--- PROVIDED RECORDS ---

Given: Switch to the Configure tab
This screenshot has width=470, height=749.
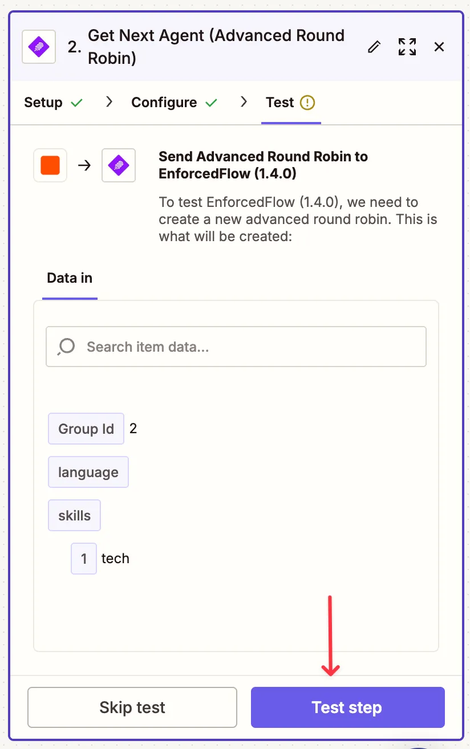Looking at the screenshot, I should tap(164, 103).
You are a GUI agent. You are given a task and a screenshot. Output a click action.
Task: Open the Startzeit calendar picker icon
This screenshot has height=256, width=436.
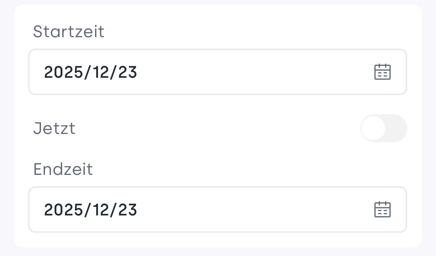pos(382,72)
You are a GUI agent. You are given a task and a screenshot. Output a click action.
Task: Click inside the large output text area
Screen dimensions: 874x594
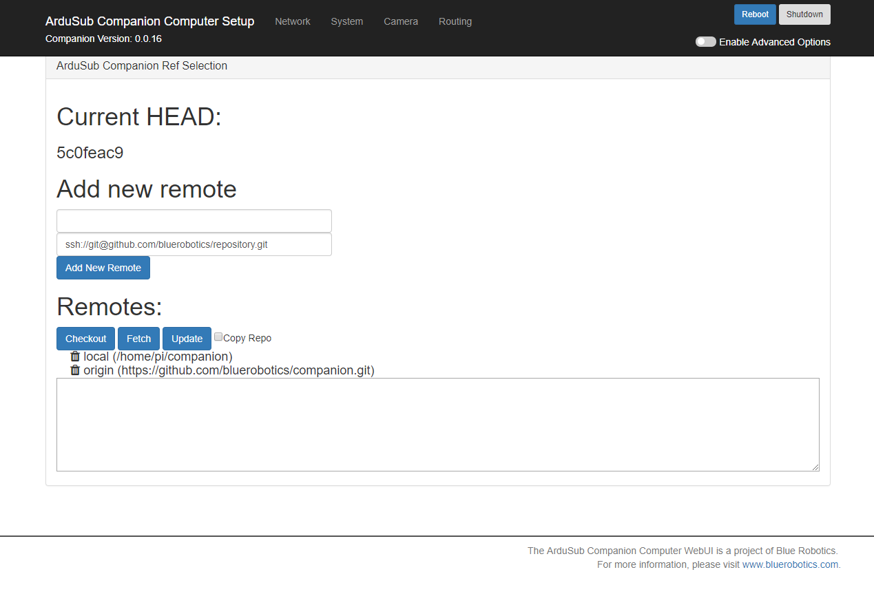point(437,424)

---
--- PROVIDED RECORDS ---

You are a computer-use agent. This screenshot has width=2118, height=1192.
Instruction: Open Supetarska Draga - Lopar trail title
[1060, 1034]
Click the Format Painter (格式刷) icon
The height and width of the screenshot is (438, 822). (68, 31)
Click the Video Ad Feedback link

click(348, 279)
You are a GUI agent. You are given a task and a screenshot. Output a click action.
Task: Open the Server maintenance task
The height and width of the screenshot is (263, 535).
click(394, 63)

---

* _HOW TO COMPLETE THIS TASK_
In the listing above, find the line containing "Given: Switch to the Configure tab" and the line containing "Task: Open the Startzeit calendar picker icon", then output those two lines and everything between them exactly as written, without the images.

* _EXERCISE SOLUTION_
Given: Switch to the Configure tab
This screenshot has width=470, height=749.
Looking at the screenshot, I should tap(164, 103).
You are a GUI agent. You are given a task and a screenshot. Output a click action.
Task: Open the Startzeit calendar picker icon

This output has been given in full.